Motor carriers often run into trouble with the weight threshold, especially when trailers are involved.
For example, a pickup with a GVWR – and actual weight – of 7,500 pounds isn’t a CMV on its own. But if a driver attaches a trailer with a GVWR of 3,000 pounds, the combined weight rating exceeds 10,001 pounds. At that point, the vehicle meets the CMV definition, and a driver becomes subject to the Federal Motor Carrier Safety Regulations.
What if a commercial driver only operates in intrastate transport?
Intrastate transportation requirements are set at the state level. Definitions of a CMV can vary, adding to the complexity. Some states follow the 10,001-pound federal threshold, while others align more closely with the 26,001-pound commercial driver’s license (CDL) standard — or fall somewhere in between.
Because of that, there’s no one-size-sits-all answer.
From a practical standpoint, many carriers adopt a consistent approach and qualify all drivers at the 10,001-pound threshold. That approach creates uniformity and helps prevent compliance gaps as operations evolve or expand across state lines.
What if a CDL driver’s medical card doesn’t appear on the motor vehicle record (MVR)?
The Federal Motor Carrier Safety Administration currently allows CDL drivers to carry a medical certificate for up to 60 days via an exemption issued through October 11, 2026. Carriers should still verify that certification appears on the MVR promptly.
In most cases, it shows up within a few days. If it doesn’t appear within about 5 days, motor carriers should:
- Check with the medical examiner for validation errors (often caused by mismatched driver data);
- If necessary, have the examiner resubmit the results to the National Registry; or
- Contact the state licensing agency to locate the record. When calling the state, carriers should ask to speak with someone in the CDL department directly.
Most issues should be resolved when taking these steps.
Must a carrier give a CDL driver a road test?

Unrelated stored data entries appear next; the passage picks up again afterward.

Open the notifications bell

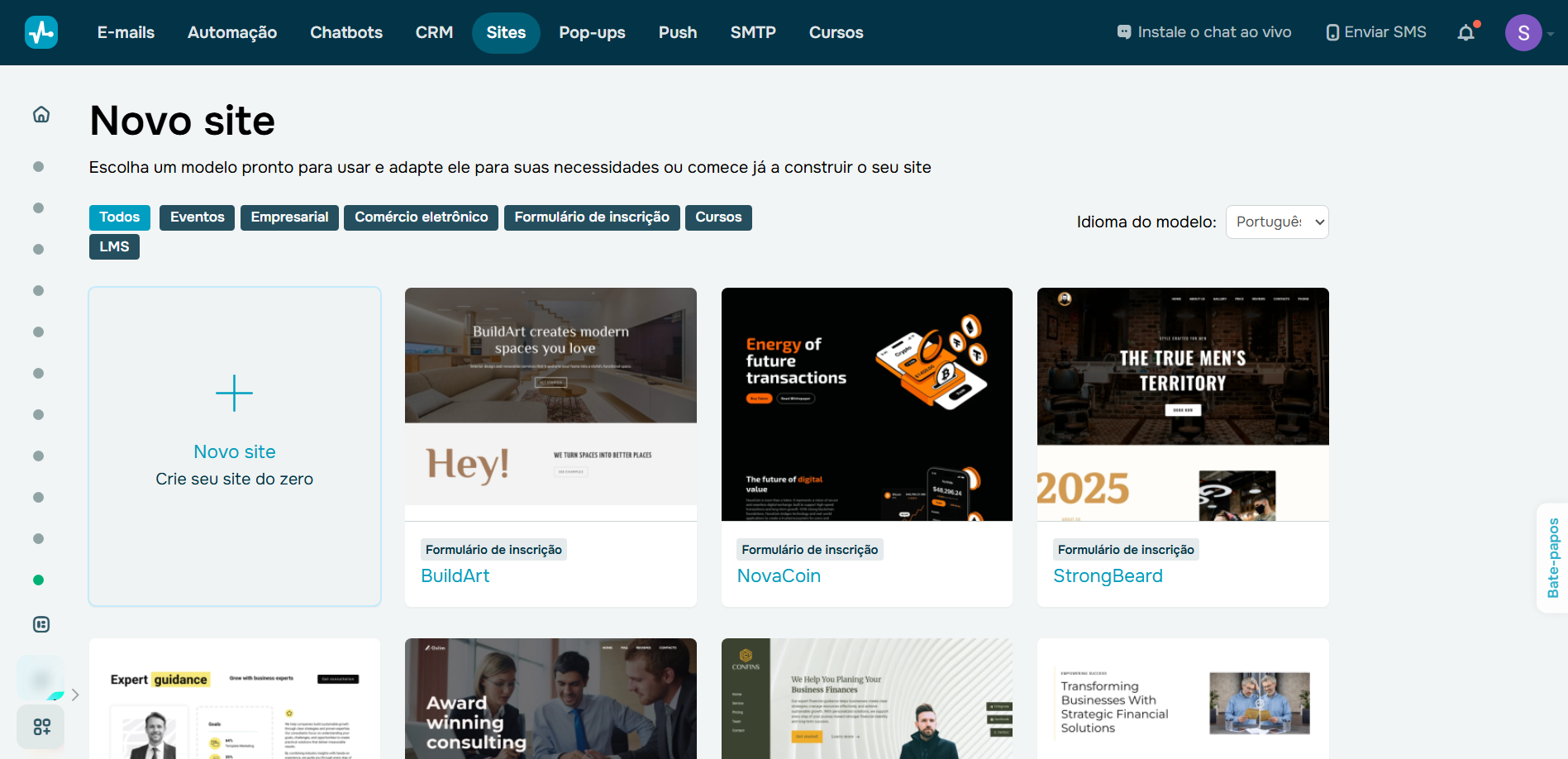1466,32
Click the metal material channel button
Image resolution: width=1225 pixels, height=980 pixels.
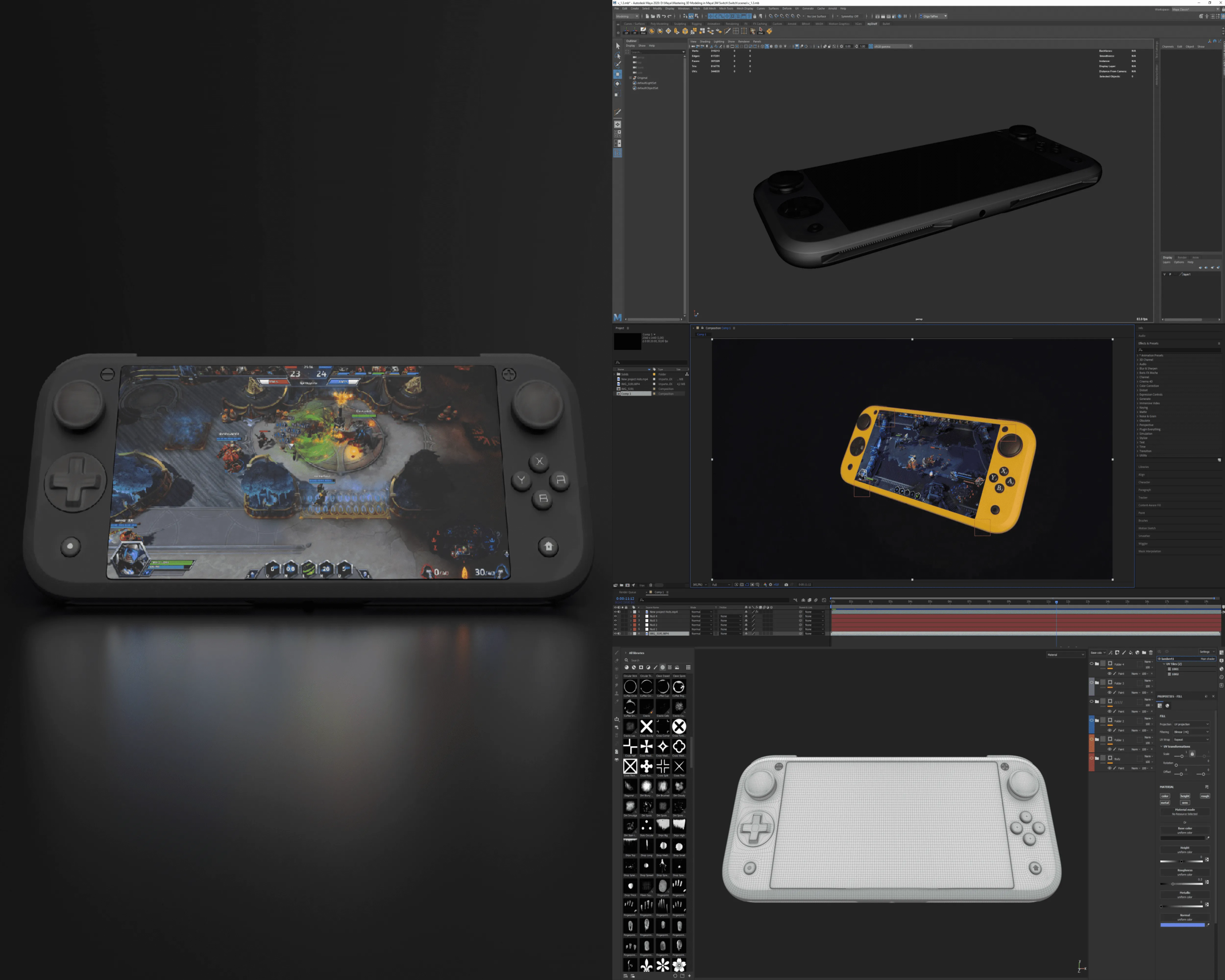tap(1165, 803)
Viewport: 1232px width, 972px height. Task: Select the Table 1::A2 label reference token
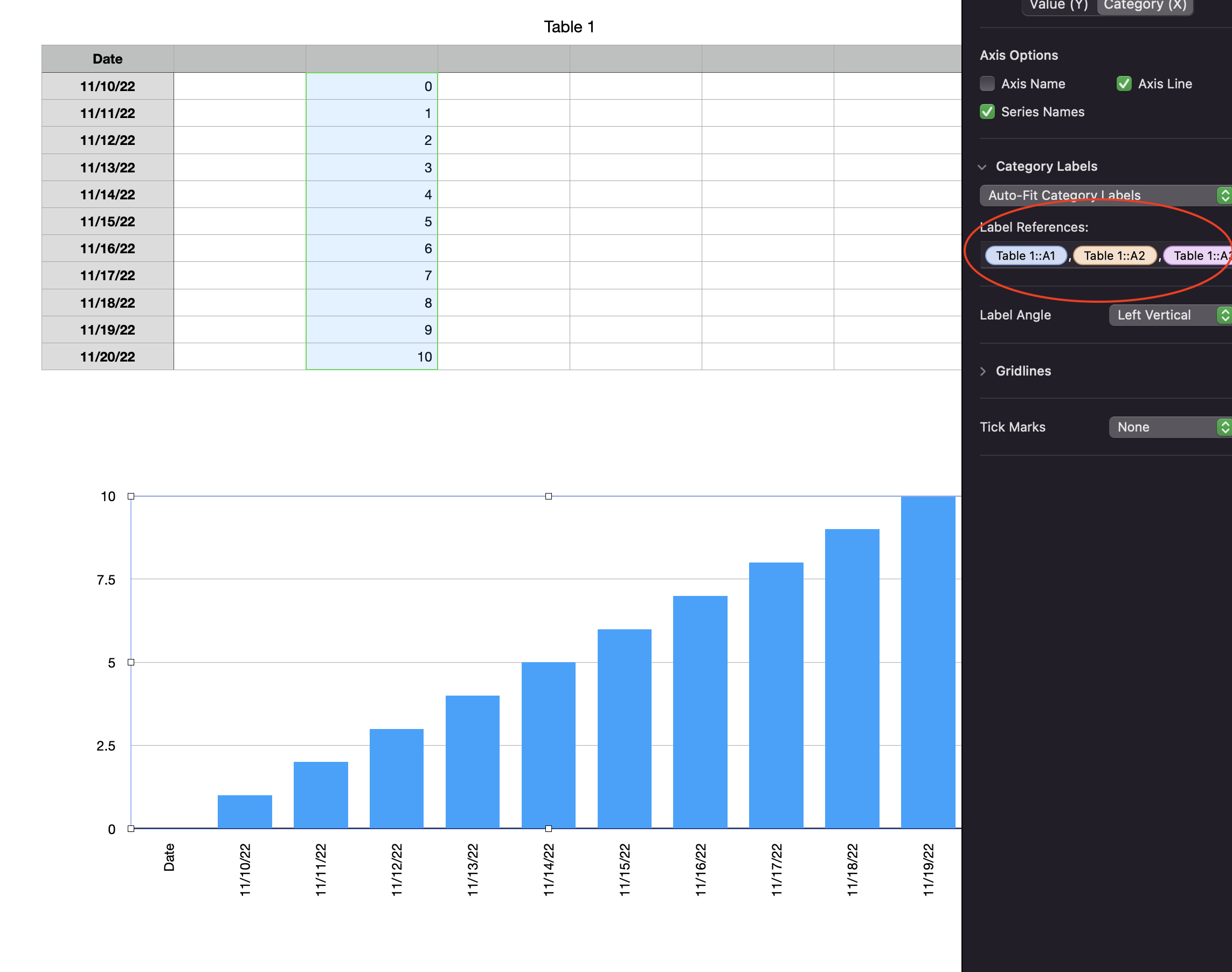1114,255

Not always. A valid CDL can be accepted in place of a road test.
However, if the driver will operate equipment requiring a tanker, double, or triple endorsement, a road test will be required.
Even when not mandated, many carriers conduct road tests as a risk-management practice. It’s one of the few opportunities to confirm a driver can safely operate the specific equipment they’ll be assigned.
Must a driver be re-examined after an injury or illness?
Under 49 CFR 391.45(b), if a driver’s ability to perform normal duties is impaired by a medical condition, they must be re-evaluated and medically certified before returning to duty.
This includes conditions like heart attacks, seizures, or anything else that could affect safe operation.
If a carrier is aware of a potential issue, they have an obligation to act. Allowing a driver to continue operating without re-evaluation creates significant risk exposure.
Key to remember: Consistency in how you apply DQ requirements day to day is what ultimately keeps your program compliant and your risk in check.